#### Given records

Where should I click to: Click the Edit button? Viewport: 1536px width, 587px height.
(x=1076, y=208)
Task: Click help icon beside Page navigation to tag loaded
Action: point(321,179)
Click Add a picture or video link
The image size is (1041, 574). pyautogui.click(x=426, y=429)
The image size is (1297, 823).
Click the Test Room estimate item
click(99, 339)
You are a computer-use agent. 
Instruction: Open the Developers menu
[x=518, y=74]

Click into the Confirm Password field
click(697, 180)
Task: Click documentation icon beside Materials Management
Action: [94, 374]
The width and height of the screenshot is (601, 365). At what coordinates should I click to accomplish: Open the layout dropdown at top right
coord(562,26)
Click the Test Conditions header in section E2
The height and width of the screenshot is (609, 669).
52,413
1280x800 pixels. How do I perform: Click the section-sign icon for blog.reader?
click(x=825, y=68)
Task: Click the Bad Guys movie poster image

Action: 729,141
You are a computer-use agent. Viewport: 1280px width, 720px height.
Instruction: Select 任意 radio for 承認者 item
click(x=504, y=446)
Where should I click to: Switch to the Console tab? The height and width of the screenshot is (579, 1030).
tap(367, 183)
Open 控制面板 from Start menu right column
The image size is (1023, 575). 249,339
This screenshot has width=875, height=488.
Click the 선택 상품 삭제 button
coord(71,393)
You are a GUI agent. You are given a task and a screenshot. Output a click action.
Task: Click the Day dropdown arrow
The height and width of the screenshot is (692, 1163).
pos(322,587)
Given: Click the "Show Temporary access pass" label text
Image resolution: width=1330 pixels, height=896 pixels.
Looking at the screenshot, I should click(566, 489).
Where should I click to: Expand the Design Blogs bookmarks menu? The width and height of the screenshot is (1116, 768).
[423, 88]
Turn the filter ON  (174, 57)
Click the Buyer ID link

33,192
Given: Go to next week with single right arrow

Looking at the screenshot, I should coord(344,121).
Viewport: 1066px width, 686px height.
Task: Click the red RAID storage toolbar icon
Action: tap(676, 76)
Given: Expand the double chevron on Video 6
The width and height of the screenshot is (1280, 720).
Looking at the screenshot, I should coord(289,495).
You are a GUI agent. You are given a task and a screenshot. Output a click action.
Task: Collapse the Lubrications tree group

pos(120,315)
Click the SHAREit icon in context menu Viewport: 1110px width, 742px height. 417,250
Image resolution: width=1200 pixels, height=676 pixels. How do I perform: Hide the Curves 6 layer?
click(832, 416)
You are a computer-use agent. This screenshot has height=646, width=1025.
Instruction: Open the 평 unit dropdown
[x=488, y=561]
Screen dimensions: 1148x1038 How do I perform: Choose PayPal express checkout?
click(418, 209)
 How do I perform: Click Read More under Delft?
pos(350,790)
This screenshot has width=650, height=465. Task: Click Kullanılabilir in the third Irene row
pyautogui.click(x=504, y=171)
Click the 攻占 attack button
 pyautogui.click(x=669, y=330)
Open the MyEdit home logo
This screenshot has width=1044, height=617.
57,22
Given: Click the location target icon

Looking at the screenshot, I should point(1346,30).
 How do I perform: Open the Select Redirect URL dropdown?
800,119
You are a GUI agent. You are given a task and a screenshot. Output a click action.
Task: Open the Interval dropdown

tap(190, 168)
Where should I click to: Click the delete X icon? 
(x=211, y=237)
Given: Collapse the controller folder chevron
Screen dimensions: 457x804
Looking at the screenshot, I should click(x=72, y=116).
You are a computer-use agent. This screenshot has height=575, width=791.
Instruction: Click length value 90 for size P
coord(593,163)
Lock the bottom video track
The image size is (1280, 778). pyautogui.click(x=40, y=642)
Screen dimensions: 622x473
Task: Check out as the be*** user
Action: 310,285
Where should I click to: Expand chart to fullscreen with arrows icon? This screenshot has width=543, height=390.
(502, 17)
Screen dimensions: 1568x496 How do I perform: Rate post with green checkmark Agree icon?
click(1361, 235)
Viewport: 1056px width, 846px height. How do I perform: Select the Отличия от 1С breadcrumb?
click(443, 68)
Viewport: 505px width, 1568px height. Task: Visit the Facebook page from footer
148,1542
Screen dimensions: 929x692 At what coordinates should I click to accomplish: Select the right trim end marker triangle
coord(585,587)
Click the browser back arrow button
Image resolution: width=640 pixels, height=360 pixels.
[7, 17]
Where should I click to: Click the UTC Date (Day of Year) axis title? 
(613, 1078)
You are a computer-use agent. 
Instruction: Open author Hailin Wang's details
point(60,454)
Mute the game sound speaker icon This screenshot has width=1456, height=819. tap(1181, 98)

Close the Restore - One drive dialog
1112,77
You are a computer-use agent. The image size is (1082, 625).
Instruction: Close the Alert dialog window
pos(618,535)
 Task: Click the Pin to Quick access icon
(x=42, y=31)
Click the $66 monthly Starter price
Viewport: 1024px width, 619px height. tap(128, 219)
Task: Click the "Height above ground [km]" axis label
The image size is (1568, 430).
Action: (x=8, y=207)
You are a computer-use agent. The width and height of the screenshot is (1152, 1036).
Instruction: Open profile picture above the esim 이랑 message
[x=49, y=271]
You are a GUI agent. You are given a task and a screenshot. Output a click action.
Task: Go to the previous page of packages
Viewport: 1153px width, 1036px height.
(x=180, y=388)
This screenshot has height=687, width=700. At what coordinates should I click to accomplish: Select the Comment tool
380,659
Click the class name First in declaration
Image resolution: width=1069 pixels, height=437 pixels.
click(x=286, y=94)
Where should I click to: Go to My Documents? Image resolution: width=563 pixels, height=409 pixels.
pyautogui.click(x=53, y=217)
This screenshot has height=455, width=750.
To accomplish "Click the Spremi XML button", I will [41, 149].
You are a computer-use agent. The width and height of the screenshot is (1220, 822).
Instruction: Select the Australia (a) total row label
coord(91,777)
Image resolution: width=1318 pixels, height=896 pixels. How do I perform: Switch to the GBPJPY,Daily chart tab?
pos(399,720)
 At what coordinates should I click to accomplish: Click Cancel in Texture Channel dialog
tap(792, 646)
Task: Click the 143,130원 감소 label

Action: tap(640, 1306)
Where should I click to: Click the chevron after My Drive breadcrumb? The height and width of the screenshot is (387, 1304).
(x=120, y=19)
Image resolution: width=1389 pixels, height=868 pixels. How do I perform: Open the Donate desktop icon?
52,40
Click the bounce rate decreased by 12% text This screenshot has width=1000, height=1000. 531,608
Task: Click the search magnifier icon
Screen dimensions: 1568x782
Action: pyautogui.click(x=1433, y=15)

########

_Work task_
Above are the records; reproduce all of them exactly.

_Answer to this task_
Where should I click to: Click the Edit button? Viewport: 1536px width, 587px height.
(x=1076, y=208)
Task: Click help icon beside Page navigation to tag loaded
Action: point(321,179)
Click Add a picture or video link
The image size is (1041, 574). pyautogui.click(x=426, y=429)
The image size is (1297, 823).
Click the Test Room estimate item
click(99, 339)
You are a computer-use agent. 
Instruction: Open the Developers menu
[x=518, y=74]

Click into the Confirm Password field
click(697, 180)
Task: Click documentation icon beside Materials Management
Action: [94, 374]
The width and height of the screenshot is (601, 365). At what coordinates should I click to accomplish: Open the layout dropdown at top right
coord(562,26)
Click the Test Conditions header in section E2
The height and width of the screenshot is (609, 669).
52,413
1280x800 pixels. How do I perform: Click the section-sign icon for blog.reader?
click(x=825, y=68)
Task: Click the Bad Guys movie poster image

Action: 729,141
You are a computer-use agent. Viewport: 1280px width, 720px height.
Instruction: Select 任意 radio for 承認者 item
click(x=504, y=446)
Where should I click to: Switch to the Console tab? The height and width of the screenshot is (579, 1030).
tap(367, 183)
Open 控制面板 from Start menu right column
The image size is (1023, 575). 249,339
This screenshot has width=875, height=488.
Click the 선택 상품 삭제 button
coord(71,393)
You are a GUI agent. You are given a task and a screenshot. Output a click action.
Task: Click the Day dropdown arrow
The height and width of the screenshot is (692, 1163).
pos(322,587)
Given: Click the "Show Temporary access pass" label text
Image resolution: width=1330 pixels, height=896 pixels.
Looking at the screenshot, I should click(566, 489).
Where should I click to: Expand the Design Blogs bookmarks menu? The width and height of the screenshot is (1116, 768).
[423, 88]
Turn the filter ON  (174, 57)
Click the Buyer ID link

33,192
Given: Go to next week with single right arrow

Looking at the screenshot, I should coord(344,121).
Viewport: 1066px width, 686px height.
Task: Click the red RAID storage toolbar icon
Action: tap(676, 76)
Given: Expand the double chevron on Video 6
The width and height of the screenshot is (1280, 720).
Looking at the screenshot, I should coord(289,495).
You are a GUI agent. You are given a task and a screenshot. Output a click action.
Task: Collapse the Lubrications tree group

pos(120,315)
Click the SHAREit icon in context menu Viewport: 1110px width, 742px height. 417,250
Image resolution: width=1200 pixels, height=676 pixels. How do I perform: Hide the Curves 6 layer?
click(832, 416)
You are a computer-use agent. This screenshot has height=646, width=1025.
Instruction: Open the 평 unit dropdown
[x=488, y=561]
Screen dimensions: 1148x1038 How do I perform: Choose PayPal express checkout?
click(418, 209)
 How do I perform: Click Read More under Delft?
pos(350,790)
This screenshot has width=650, height=465. Task: Click Kullanılabilir in the third Irene row
pyautogui.click(x=504, y=171)
Click the 攻占 attack button
 pyautogui.click(x=669, y=330)
Open the MyEdit home logo
This screenshot has width=1044, height=617.
57,22
Given: Click the location target icon

Looking at the screenshot, I should point(1346,30).
 How do I perform: Open the Select Redirect URL dropdown?
800,119
You are a GUI agent. You are given a task and a screenshot. Output a click action.
Task: Open the Interval dropdown

tap(190, 168)
Where should I click to: Click the delete X icon? 
(x=211, y=237)
Given: Collapse the controller folder chevron
Screen dimensions: 457x804
Looking at the screenshot, I should click(x=72, y=116).
You are a computer-use agent. This screenshot has height=575, width=791.
Instruction: Click length value 90 for size P
coord(593,163)
Lock the bottom video track
The image size is (1280, 778). pyautogui.click(x=40, y=642)
Screen dimensions: 622x473
Task: Check out as the be*** user
Action: 310,285
Where should I click to: Expand chart to fullscreen with arrows icon? This screenshot has width=543, height=390.
(502, 17)
Screen dimensions: 1568x496 How do I perform: Rate post with green checkmark Agree icon?
click(1361, 235)
Viewport: 1056px width, 846px height. How do I perform: Select the Отличия от 1С breadcrumb?
click(443, 68)
Viewport: 505px width, 1568px height. Task: Visit the Facebook page from footer
148,1542
Screen dimensions: 929x692 At what coordinates should I click to accomplish: Select the right trim end marker triangle
coord(585,587)
Click the browser back arrow button
Image resolution: width=640 pixels, height=360 pixels.
[7, 17]
Where should I click to: Click the UTC Date (Day of Year) axis title? 
(613, 1078)
You are a computer-use agent. 
Instruction: Open author Hailin Wang's details
point(60,454)
Mute the game sound speaker icon This screenshot has width=1456, height=819. tap(1181, 98)

Close the Restore - One drive dialog
1112,77
You are a computer-use agent. The image size is (1082, 625).
Instruction: Close the Alert dialog window
pos(618,535)
 Task: Click the Pin to Quick access icon
(x=42, y=31)
Click the $66 monthly Starter price
Viewport: 1024px width, 619px height. tap(128, 219)
Task: Click the "Height above ground [km]" axis label
The image size is (1568, 430).
Action: (x=8, y=207)
You are a computer-use agent. The width and height of the screenshot is (1152, 1036).
Instruction: Open profile picture above the esim 이랑 message
[x=49, y=271]
You are a GUI agent. You are given a task and a screenshot. Output a click action.
Task: Go to the previous page of packages
Viewport: 1153px width, 1036px height.
(x=180, y=388)
This screenshot has height=687, width=700. At what coordinates should I click to accomplish: Select the Comment tool
380,659
Click the class name First in declaration
Image resolution: width=1069 pixels, height=437 pixels.
click(x=286, y=94)
Where should I click to: Go to My Documents? Image resolution: width=563 pixels, height=409 pixels.
pyautogui.click(x=53, y=217)
This screenshot has height=455, width=750.
To accomplish "Click the Spremi XML button", I will [41, 149].
You are a computer-use agent. The width and height of the screenshot is (1220, 822).
Instruction: Select the Australia (a) total row label
coord(91,777)
Image resolution: width=1318 pixels, height=896 pixels. How do I perform: Switch to the GBPJPY,Daily chart tab?
pos(399,720)
 At what coordinates should I click to accomplish: Click Cancel in Texture Channel dialog
tap(792, 646)
Task: Click the 143,130원 감소 label

Action: tap(640, 1306)
Where should I click to: Click the chevron after My Drive breadcrumb? The height and width of the screenshot is (387, 1304).
(x=120, y=19)
Image resolution: width=1389 pixels, height=868 pixels. How do I perform: Open the Donate desktop icon?
52,40
Click the bounce rate decreased by 12% text This screenshot has width=1000, height=1000. 531,608
Task: Click the search magnifier icon
Screen dimensions: 1568x782
Action: pyautogui.click(x=1433, y=15)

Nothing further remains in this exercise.